BEGIN Data for processing

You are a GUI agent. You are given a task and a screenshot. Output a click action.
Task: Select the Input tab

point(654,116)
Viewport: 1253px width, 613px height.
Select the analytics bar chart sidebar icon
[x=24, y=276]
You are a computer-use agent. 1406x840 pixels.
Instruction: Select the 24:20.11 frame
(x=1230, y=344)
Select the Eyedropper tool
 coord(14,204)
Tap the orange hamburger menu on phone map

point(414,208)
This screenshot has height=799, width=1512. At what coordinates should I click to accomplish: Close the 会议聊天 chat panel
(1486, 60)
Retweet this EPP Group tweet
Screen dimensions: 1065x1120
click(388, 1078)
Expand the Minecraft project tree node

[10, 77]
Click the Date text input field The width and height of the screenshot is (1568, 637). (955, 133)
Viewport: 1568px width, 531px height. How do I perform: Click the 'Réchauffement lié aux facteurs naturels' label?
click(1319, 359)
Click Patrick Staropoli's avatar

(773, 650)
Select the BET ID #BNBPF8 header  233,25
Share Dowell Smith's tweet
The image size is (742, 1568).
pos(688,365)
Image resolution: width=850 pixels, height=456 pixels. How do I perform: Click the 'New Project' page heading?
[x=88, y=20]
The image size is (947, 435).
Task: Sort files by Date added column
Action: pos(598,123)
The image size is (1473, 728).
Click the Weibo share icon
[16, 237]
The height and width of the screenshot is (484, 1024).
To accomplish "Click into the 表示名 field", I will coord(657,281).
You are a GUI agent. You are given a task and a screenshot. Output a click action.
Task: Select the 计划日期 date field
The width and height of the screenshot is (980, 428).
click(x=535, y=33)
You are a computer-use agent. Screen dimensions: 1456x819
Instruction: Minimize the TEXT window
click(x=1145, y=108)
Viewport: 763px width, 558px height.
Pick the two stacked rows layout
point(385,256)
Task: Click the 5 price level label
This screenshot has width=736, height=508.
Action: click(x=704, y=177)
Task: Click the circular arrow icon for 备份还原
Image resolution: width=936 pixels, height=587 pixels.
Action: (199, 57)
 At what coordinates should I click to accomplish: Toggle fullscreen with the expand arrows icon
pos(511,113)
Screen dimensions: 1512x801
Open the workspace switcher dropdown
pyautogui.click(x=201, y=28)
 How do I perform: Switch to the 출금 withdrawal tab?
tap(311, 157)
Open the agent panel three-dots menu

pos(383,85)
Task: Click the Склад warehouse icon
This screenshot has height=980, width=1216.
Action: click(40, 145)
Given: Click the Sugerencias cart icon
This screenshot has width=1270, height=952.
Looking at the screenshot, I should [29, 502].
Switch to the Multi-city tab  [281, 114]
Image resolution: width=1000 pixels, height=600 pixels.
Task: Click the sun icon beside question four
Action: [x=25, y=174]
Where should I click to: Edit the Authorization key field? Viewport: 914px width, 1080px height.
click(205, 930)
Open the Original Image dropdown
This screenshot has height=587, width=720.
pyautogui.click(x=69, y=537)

END Data for processing

◆ Required work
Could you convert everything from the start of these rows down to the line containing "pos(688,365)" into a JSON list of strings, one string per line with blank lines skipped?

◆ Problem solution
[
  "You are a GUI agent. You are given a task and a screenshot. Output a click action.",
  "Task: Select the Input tab",
  "point(654,116)",
  "Viewport: 1253px width, 613px height.",
  "Select the analytics bar chart sidebar icon",
  "[x=24, y=276]",
  "You are a computer-use agent. 1406x840 pixels.",
  "Instruction: Select the 24:20.11 frame",
  "(x=1230, y=344)",
  "Select the Eyedropper tool",
  " coord(14,204)",
  "Tap the orange hamburger menu on phone map",
  "point(414,208)",
  "This screenshot has height=799, width=1512. At what coordinates should I click to accomplish: Close the 会议聊天 chat panel",
  "(1486, 60)",
  "Retweet this EPP Group tweet",
  "Screen dimensions: 1065x1120",
  "click(388, 1078)",
  "Expand the Minecraft project tree node",
  "[10, 77]",
  "Click the Date text input field The width and height of the screenshot is (1568, 637). (955, 133)",
  "Viewport: 1568px width, 531px height. How do I perform: Click the 'Réchauffement lié aux facteurs naturels' label?",
  "click(1319, 359)",
  "Click Patrick Staropoli's avatar",
  "(773, 650)",
  "Select the BET ID #BNBPF8 header  233,25",
  "Share Dowell Smith's tweet",
  "The image size is (742, 1568).",
  "pos(688,365)"
]